By Fidelius Schmid and Andreas Ulrich
According to the classified NATO report, this act of treason has damaged the alliance severely and indefinitely. A short time later, though, Western counterespionage officials grew suspicious of Simm. Exactly why this happened is unclear. The investigations, in which both the BND and the FBI participated, began on May 26, 2008 under the code name "White Knight." Simm, who was at this time an adviser to Estonia's defense minister, was placed under surveillance.

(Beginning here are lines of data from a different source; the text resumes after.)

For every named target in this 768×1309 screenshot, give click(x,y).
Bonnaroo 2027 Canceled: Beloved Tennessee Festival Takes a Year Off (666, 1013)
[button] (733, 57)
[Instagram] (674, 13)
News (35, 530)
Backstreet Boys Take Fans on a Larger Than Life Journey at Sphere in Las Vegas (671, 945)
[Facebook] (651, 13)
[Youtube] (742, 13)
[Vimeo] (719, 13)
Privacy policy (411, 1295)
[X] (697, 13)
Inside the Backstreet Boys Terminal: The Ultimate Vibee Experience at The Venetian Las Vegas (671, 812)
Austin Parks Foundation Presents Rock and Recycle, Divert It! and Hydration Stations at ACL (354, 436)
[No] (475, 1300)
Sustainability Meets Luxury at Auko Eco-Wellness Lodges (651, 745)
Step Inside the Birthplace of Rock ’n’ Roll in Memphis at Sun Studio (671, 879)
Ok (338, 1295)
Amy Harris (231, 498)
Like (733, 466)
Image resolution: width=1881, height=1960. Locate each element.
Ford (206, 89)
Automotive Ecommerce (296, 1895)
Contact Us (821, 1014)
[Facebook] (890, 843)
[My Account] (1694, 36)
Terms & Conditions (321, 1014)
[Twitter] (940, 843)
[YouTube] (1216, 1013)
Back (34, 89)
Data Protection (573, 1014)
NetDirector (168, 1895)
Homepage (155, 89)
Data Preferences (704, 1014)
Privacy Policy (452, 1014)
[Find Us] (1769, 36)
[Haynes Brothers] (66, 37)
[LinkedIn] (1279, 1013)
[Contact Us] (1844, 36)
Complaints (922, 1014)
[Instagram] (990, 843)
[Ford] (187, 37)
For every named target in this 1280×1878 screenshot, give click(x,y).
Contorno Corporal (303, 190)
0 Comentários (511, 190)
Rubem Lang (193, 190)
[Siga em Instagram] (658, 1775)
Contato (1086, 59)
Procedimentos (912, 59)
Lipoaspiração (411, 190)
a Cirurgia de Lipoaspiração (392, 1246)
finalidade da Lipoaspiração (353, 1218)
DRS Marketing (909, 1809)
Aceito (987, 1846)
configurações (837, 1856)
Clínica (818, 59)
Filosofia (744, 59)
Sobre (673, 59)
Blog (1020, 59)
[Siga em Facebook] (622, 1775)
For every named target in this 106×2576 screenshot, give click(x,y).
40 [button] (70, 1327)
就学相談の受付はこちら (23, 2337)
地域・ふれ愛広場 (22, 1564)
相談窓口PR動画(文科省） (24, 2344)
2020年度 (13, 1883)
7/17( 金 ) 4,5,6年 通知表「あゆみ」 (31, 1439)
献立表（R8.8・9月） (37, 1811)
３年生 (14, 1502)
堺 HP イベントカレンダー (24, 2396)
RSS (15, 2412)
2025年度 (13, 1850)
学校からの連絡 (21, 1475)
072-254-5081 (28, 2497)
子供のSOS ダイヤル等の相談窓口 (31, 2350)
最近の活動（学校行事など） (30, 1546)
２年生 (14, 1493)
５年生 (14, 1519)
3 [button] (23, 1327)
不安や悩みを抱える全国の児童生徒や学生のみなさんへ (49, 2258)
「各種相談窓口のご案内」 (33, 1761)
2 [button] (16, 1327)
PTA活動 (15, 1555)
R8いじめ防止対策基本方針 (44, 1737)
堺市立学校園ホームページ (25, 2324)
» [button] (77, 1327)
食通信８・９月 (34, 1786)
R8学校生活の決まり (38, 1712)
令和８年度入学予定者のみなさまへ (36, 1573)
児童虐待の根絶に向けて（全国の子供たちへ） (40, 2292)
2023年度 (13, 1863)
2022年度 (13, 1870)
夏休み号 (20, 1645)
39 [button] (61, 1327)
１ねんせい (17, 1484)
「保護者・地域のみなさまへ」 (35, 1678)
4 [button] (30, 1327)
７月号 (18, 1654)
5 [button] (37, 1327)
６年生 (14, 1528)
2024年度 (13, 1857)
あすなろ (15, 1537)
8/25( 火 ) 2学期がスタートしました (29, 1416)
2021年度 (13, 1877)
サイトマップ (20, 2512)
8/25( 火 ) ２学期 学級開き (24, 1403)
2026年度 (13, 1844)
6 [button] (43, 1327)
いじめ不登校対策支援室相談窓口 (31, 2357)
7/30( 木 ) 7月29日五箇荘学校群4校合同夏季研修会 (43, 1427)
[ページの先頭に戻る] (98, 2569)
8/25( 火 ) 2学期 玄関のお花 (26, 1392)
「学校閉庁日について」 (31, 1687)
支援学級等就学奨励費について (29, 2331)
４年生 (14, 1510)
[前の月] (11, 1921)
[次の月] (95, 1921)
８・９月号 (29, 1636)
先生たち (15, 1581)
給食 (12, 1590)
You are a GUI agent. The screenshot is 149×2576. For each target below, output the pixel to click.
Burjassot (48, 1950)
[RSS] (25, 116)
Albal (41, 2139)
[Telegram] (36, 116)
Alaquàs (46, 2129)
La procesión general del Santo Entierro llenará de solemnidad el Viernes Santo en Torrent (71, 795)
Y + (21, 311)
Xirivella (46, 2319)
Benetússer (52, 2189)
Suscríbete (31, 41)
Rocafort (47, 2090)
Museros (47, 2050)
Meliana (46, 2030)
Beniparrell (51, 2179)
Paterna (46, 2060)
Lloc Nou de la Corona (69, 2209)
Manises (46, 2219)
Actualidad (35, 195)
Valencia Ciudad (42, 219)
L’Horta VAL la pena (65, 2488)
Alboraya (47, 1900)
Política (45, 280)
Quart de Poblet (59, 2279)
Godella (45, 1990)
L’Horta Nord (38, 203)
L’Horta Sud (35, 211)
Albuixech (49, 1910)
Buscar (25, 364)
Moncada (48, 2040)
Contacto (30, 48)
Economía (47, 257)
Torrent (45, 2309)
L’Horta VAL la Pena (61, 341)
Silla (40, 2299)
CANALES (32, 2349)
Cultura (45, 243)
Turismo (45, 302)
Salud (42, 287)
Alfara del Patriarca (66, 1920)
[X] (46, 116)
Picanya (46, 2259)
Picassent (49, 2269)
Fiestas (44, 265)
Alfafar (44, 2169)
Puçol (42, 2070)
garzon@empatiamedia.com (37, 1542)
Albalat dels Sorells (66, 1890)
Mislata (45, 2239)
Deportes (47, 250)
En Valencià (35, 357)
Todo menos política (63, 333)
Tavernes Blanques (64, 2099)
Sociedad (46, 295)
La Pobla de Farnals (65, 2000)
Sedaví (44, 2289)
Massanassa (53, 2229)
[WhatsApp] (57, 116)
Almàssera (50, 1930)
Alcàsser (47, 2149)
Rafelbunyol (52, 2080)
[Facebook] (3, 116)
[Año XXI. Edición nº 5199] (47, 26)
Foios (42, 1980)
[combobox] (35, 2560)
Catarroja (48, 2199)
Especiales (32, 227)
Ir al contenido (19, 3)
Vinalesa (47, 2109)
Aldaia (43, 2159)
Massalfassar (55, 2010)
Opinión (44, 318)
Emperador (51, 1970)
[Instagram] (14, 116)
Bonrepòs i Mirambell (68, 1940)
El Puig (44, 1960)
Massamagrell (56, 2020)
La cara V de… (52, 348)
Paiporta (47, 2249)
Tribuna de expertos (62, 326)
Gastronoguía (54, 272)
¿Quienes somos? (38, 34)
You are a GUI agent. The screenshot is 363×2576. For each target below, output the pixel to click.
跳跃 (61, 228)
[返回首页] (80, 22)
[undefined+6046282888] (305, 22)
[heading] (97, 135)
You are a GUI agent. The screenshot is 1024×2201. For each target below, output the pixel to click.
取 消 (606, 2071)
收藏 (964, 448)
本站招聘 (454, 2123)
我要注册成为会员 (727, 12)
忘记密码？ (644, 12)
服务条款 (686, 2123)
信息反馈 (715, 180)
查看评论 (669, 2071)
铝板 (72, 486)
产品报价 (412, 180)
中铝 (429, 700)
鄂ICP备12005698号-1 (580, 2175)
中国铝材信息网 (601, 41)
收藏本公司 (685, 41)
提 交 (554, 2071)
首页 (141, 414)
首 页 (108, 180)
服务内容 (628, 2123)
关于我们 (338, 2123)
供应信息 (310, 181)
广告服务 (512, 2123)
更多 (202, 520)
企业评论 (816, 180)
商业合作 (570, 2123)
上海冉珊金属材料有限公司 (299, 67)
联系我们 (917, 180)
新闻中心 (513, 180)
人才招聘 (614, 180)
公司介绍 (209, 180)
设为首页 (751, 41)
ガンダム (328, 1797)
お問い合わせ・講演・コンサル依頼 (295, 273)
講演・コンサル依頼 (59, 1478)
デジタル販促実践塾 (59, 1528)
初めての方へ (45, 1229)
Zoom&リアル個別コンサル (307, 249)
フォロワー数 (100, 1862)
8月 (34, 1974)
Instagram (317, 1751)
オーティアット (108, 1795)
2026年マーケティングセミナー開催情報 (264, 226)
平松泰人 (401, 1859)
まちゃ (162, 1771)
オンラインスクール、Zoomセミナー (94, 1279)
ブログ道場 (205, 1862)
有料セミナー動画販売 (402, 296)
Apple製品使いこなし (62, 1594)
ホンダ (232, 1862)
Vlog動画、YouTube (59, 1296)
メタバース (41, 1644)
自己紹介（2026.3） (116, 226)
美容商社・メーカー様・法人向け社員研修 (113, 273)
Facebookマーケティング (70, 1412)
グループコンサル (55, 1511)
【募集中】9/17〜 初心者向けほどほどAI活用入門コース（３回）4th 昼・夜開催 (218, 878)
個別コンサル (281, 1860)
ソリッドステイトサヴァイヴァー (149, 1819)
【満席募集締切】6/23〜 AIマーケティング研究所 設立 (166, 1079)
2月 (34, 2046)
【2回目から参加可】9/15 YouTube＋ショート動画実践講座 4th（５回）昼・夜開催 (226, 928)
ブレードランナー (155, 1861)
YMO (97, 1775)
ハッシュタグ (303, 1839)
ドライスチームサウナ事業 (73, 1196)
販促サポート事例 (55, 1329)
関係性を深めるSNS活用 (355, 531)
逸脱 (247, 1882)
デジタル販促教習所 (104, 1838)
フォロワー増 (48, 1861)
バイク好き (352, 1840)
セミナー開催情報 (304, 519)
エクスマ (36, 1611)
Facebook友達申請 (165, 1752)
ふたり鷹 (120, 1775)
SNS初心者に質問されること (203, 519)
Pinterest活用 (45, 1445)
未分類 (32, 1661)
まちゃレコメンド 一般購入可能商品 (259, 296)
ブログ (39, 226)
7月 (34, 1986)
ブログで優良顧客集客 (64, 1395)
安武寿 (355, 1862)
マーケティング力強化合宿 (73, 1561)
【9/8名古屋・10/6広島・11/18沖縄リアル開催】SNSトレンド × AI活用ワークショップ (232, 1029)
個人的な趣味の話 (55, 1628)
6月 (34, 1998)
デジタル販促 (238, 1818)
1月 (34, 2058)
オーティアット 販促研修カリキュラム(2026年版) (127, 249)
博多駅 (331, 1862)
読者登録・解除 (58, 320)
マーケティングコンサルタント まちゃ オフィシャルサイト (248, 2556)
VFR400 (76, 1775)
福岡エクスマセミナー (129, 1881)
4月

On Sept. 16, 2008, in a blatant violation of security regulations, Simm's handler called him on his cell phone. He had never established contact so openly. During the call, Jakovlev cancelled a scheduled meeting. "I'm sick," he said during the conversation, which was being recorded by the KaPo, Estonia's security police.
Three days later, the noose tightened around Simm. For days, he had been under constant surveillance. On this particular afternoon, he and his wife drove to the Röömu ("pleasure") shopping center in Keila, a small city near their row house in Saue, outside Tallinn, to buy cake for his stepmother. He was arrested while walking back to his car. An ambulance had been parked around the corner in case Simm violently resisted arrest. But he didn't.
In Simm's country home, police found his spying equipment: stacks of classified documents, two pistols, two rifles and pieces of paper with instructions from Jakovlev, complete with the latter's DNA. Jakovlev, for his part, had disappeared without a trace, and it was later rumored that he had defected to the United States.
Sentencing
On Feb. 25, 2009, Simm was sentenced to over 12 years in prison. He was also ordered to pay damages roughly equivalent to 1.3 million ($1.7 million) and refund the government about 85,000 in salary payments.
Several houses and pieces of property were seized as collateral, including half of his country house, his share of the row house in Saue, a dozen watercolors and oil paintings, and a collection of 44 coins.
A year before his arrest, Simm had donated a candelabra to the church in his birthplace of Suuri-Jaani. The gift did not bring him any luck. Even the hope of spending his golden years as a retired general in Russia proved to be an illusion. At their last meeting, Jakovlev had informed him that his rank and the medals never existed -- and that he was nothing but a paid traitor.